:: Exercise details ::
All of the data must be printed exactly; please include every line.

Saved entries:
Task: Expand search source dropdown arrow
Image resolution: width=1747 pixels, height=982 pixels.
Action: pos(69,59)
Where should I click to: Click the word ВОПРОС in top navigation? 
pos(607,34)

:: Reply ::
Task: Expand search source dropdown arrow
Image resolution: width=1747 pixels, height=982 pixels.
Action: pos(69,59)
Where should I click to: Click the word ВОПРОС in top navigation? 
pos(607,34)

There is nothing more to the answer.